Fusion at the time of revision discectomy has been more consistently recommended as a treatment option for patients with associated lumbar instability, radiographic degenerative changes, and/or chronic axial low-back pain.15 This recommendation in the previous guidelines was based on several studies. Huang and Chen reported on 28 patients undergoing posterior interbody fusion (8 with recurrent disc herniations and 10 with low-grade spondylolisthesis).9 These patients all had significant degenerative changes and some had spondylolisthesis. The average follow-up was 14 months, and all patients had pedicle screw fixation. Overall, 93% of the patients were satisfied with their condition, and 82% were considered to have achieved radiographic fusion. Of the 8 patients with recurrent disc herniations, 6 had excellent or good outcomes, and 2 had fair outcomes. In another study, Chitnavis and colleagues reported on a group of patients with recurrent disc herniations with symptoms of back pain or signs of instability, who were treated with posterior decompression and interbody fusion.5 Of a total of 50 patients with 6 months to 5 years of follow-up, 92% improved after surgery and 90% were very satisfied with their results. This study provides Level IV evidence demonstrating good results with fusion in these patients with recurrent disc herniations with instability and/or axial low-back pain. There is a paucity of more recent evidence to support or refute the previous conclusions from the initial publication of the Lumbar Fusion Guidelines. The majority of these studies were case series and not comparative studies looking at discectomy alone versus discectomy and fusion.13

Summary

Based on the recent literature reviewed, there does not appear to be evidence to support the routine use of fusion at the time of an index discectomy operation. There remains conflicting Level III and IV evidence regarding the potential benefit of the addition of fusion in certain situations; however, the increase in morbidity, cost, and potential complications associated with the use of fusion are not justified in routine situations. Patients with demonstrated preoperative instability and significant chronic low-back pain in addition to radicular symptoms may be candidates for fusion at the time of primary disc excision. Patients with recurrent disc herniations have been treated successfully with repeated excision as well as with excision and fusion. In patients with significant spinal deformity, instability, or associated chronic low-back pain, consideration of fusion is reasonable.

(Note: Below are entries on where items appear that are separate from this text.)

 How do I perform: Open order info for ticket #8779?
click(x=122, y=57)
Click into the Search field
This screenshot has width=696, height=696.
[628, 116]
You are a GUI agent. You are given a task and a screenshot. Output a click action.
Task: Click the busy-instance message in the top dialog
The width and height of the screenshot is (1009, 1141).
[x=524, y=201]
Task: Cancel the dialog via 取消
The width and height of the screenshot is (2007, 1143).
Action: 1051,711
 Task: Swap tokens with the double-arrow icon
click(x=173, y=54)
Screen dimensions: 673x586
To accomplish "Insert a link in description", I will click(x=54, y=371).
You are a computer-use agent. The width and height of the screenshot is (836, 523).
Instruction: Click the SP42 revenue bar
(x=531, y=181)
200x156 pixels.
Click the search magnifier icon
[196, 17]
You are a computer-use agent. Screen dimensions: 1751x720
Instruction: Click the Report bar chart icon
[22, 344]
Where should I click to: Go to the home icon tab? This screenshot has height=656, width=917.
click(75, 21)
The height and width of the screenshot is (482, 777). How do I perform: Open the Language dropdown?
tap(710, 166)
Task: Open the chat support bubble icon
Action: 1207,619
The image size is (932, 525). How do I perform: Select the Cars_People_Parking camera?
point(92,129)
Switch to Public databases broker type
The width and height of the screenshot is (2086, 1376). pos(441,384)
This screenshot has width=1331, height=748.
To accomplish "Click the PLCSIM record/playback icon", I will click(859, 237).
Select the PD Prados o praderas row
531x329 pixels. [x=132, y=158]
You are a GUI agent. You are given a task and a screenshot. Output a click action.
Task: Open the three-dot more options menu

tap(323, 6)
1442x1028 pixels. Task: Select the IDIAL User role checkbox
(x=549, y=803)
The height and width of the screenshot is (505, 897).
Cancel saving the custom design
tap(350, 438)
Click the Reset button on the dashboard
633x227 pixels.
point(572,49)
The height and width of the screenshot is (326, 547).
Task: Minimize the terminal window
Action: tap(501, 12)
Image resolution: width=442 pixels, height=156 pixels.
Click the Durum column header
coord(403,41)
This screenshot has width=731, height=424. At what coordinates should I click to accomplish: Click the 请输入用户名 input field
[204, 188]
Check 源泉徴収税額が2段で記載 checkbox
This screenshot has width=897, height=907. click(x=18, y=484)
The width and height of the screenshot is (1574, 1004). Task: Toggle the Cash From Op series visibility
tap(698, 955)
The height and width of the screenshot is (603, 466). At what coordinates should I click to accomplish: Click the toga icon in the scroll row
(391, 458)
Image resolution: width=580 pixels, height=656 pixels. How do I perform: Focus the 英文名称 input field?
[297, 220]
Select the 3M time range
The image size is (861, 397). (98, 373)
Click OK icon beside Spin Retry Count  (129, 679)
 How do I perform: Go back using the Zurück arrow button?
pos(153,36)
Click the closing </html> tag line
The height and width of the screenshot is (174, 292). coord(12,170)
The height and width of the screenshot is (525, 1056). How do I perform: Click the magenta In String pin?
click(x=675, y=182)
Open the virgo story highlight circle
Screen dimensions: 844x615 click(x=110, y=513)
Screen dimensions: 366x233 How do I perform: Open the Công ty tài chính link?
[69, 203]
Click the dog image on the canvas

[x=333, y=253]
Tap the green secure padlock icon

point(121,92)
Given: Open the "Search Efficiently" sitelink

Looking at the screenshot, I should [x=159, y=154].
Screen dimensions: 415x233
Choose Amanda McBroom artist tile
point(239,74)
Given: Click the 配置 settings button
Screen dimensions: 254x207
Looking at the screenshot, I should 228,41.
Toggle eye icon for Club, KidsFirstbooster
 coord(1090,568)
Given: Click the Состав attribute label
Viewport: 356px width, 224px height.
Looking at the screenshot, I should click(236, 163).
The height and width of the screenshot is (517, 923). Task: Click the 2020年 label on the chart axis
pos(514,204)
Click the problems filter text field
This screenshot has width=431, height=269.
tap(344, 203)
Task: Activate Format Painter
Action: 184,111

Key Issues for Future Investigation

The fact that fusion surgery is not required following a routine, index discectomy is well established, but further investigation to define various radiographic findings predicative of progressive disease would be very valuable. The utility of fusion for recurrent disc herniation remains controversial, and further investigation incorporating improved study design will be required to address this issue.

Acknowledgments

We would like to acknowledge the AANS/CNS Joint Guidelines Committee (JGC) for their review, comments, and suggestions; Laura Mitchell, CNS Guidelines Project Manager, for her organizational assistance; and Linda O'Dwyer, medical librarian, for assistance with the literature searches. We would also like to acknowledge the following individual JGC members for their contributions throughout the review process: Timothy Ryken, M.D.; Kevin Cockroft, M.D.; Sepideh Amin-Hanjani, M.D.; Steven N. Kalkanis, M.D.; John O'Toole, M.D., M.S.; Steven Casha, M.D., Ph.D.; Aaron Filler, M.D., Ph.D., F.R.C.S.; Daniel Hoh, M.D.; Steven Hwang, M.D.; Todd McCall, M.D.; Jeffrey J. Olson, M.D.; Julie Pilitsis, M.D., Ph.D.; Joshua Rosenow, M.D.; and Christopher Winfree, M.D.

Disclosure

Administrative costs of this project were funded by the Congress of Neurological Surgeons and the Joint Section on Disorders of the Spine and Peripheral Nerves of the American Association of Neurological Surgeons and Congress of Neurological Surgeons. No author received payment or honorarium for time devoted to this project. Dr. Ghogawala receives grants from the Patient Centered Outcomes Research Institute (PCORI) and the National Institutes of Health (NIH). Dr. Groff is a consultant for DePuy Spine and EBI Spine. Dr. Mummaneni owns stock in Spinicity and receives honoraria from DePuy Spine and Globus and royalties from DePuy Spine, Quality Medical Publishers, and Thieme Publishing. Dr. Wang owns stock in Bone Biologics, AxioMed, Amedica, CoreSpine, Expanding Orthopedics, Pioneer, Syndicom, VG Innovations, PearlDiver, Flexuspine, Axis, FzioMed, Benvenue, Promethean, Nexgen, ElectroCore, and Surgitech and holds patents with and receives royalties from Biomet, Stryker, SeaSpine, Aesculap, Osprey, Amedica, Synthes, and Alphatec. The authors report no other potential conflicts of interest concerning the materials or methods used in this study or the findings specified in this paper.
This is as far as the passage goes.